[[ Material provided open ]]
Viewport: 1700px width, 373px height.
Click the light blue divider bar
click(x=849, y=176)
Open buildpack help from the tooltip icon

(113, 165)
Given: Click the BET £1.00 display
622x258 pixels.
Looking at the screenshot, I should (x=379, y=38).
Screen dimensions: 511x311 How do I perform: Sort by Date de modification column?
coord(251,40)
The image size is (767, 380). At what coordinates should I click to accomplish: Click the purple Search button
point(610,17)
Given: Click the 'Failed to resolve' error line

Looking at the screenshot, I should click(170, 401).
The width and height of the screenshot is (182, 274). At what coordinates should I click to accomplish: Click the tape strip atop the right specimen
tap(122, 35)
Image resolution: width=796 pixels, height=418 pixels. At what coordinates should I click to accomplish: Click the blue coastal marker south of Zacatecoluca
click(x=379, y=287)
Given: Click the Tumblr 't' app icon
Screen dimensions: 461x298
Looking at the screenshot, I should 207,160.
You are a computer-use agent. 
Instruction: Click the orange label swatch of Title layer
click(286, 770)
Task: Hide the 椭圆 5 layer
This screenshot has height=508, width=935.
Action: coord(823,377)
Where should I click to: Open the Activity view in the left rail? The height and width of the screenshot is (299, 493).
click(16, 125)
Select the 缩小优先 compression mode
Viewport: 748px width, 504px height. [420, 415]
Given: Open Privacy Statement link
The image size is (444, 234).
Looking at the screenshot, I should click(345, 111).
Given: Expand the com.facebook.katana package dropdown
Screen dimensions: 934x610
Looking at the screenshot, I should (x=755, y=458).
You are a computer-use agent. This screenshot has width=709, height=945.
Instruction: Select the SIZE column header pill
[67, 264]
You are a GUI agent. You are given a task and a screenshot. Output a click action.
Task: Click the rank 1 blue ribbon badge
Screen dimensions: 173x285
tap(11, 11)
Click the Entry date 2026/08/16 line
[[ Material provided closed ]]
▶ [Problem details]: Count up the lines of the listing in which the word "agent" occurs, then state that number by itself.

▶ [Answer to this problem]: 3